第51話:感情を消した男(2)
決勝戦、中盤。
ドバイ・ナショナル・スタジアムを震撼させているのは、もはや歓声ではない。それは、生身の肉体が鉄の絶対意志に叩き潰される、凄絶な「音」だった。
「……別人だ。あんなの、僕の知っている……記憶の中の父親じゃない」
ショウタは、コートの中央で立ち尽くしていた。
父・健司の赤い光学レンズが、冷徹にこちらを掃射する。そこに宿っているのは、再会の懐かしさでも、裏切りへの憎しみでもない。ただの、戦術目標を「排除」するための無機質な演算ログだけだ。
健司の人工喉頭から、警告音にも似た排気音が漏れる。彼はショウタとの思い出という名の「バグ」を、出力に変えて燃やし尽くしていた。
(――感情を、消したのか。自分を自分たらしめていた『心』ごと、兵器に最適化したのか……!)

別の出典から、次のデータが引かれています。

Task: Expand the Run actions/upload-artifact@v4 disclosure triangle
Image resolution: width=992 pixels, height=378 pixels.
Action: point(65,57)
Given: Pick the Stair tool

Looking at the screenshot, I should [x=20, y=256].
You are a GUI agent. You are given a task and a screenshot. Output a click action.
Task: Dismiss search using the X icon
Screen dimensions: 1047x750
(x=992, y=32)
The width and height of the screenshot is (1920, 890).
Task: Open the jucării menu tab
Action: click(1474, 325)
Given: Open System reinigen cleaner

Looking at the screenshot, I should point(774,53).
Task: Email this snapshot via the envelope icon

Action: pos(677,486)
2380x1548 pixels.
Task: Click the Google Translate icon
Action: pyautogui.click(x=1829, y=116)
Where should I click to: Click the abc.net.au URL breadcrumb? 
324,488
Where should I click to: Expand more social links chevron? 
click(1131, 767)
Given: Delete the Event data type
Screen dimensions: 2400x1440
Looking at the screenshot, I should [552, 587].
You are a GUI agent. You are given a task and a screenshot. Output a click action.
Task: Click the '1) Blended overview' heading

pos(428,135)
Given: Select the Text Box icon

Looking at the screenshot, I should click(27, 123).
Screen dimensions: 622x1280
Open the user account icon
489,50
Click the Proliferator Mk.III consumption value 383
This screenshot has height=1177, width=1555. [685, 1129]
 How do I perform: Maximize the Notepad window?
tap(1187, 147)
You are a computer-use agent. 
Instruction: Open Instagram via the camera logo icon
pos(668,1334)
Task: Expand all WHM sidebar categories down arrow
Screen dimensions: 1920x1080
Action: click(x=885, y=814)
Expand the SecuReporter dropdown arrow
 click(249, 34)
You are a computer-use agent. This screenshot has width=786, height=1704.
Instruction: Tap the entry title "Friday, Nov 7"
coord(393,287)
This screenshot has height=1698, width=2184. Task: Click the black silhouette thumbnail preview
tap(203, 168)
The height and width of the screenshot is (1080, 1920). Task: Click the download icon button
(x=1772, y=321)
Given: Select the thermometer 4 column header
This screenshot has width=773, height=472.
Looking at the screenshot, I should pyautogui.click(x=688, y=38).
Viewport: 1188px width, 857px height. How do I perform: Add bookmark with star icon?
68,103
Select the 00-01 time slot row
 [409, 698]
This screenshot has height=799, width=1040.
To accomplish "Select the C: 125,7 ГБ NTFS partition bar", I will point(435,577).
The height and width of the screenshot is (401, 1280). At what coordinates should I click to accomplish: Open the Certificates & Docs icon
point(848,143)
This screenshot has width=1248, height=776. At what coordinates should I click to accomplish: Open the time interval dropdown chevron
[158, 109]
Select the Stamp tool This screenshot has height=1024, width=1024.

その思考を、ロシアのアタッカー、アンドレイの放った無慈悲な一撃が切り裂いた。
『トルネードショット・貫通』。空気をドリル状に巻き込み、対象の装甲を内部から引き千切る軍事規格の凶器が、最短経路でショウタの心臓を狙う。
ドォォォォォンッ!
ショウタは反射的に左腕で防御したが、着弾の衝撃波が肩の骨を激しく軋ませ、筋肉の繊維が音を立てて断裂する。
【ショウタ HP:50 → 25 / 警告:左腕の機能維持率が急落】
肺の奥が悲鳴を上げ、「ヒュー……」という絶望の喘鳴が、スタジアムの喧騒を突き抜けてアリーナに漏れ出した。
「……ショウタ。それ以上、前に出るな。お前が折れたら、この物語は終わる」
その時、血とオイルにまみれたボロボロの背中が、ショウタの視界を塞いだ。
清盛。
彼は既に全スタミナを使い果たし、全身の接合部から鮮血を滴らせながらも、アンドレイの次なる死の弾道をその身で受け止めるべく、地獄の門番のように立ちはだかっていた。
「……下がれ、エース。お前の左腕は、この汚れたマウンドを終わらせるために温存しろ。……盾なら、まだここに立っている」
バキィィィッ!
アンドレイの追撃が、無防備な清盛の脇腹を真っ正面から叩いた。肋骨が粉々に砕ける鈍い音が、アリーナの集音マイクを介して、十二万人の鼓膜に突き刺さる。
【清盛 HP:50 → 5 / 警告:生命維持の臨界点を突破】
清盛は膝を突くことさえ拒絶し、溢れ出す血を飲み込みながら、ショウタを振り返った。
「……見せろ。……野良犬が、システムの神を食い殺す……最初の一咬みを」
その瞬間、ショウタの中で何かが、決定的に爆ぜた。
自分への無力感でも、父への葛藤でもない。
――僕の「群れ」を、これ以上、傷つけさせてたまるか。
ドス黒いまでの「怒り」が、感覚を失っていた左腕に濁流となって流れ込む。
アドレナリンが血管を焼き、痺れはすべて、システムを焼き切るための強烈な「熱」へと変貌した。
「清盛さん。……もう、いいです。代わってください」
ショウタが放った声は、これまでのどの試合よりも低く、鋭利な刃物のように澄んでいた。
彼は清盛の前に音もなく歩み出ると、父・健司の赤い光学レンズを、真っ向から、射殺すような瞳で見据えた。
「……来いよ、軍事規格。あんたがパージしたはずの『感情』が、どれほど重くて、どれほどあんたの計算をバグらせるか……その冷たい鉄の体に、今すぐ叩き込んでやる!」
左腕が、父のフォームを正確にトレースしながらも、全く別の「呪い」を孕んで深く引き絞られる。父の技術、仲間の犠牲、母の喘鳴。そのすべてが、一一点の殺意として統合された。
放たれた。
それはもはや、ドッヂボールの軌道ではなかった。
アリーナの慣性制御さえも無視し、空間を焦がしながら、ロシアの「正解」を焼き尽くすために放たれた、不条理な火炎そのものだった。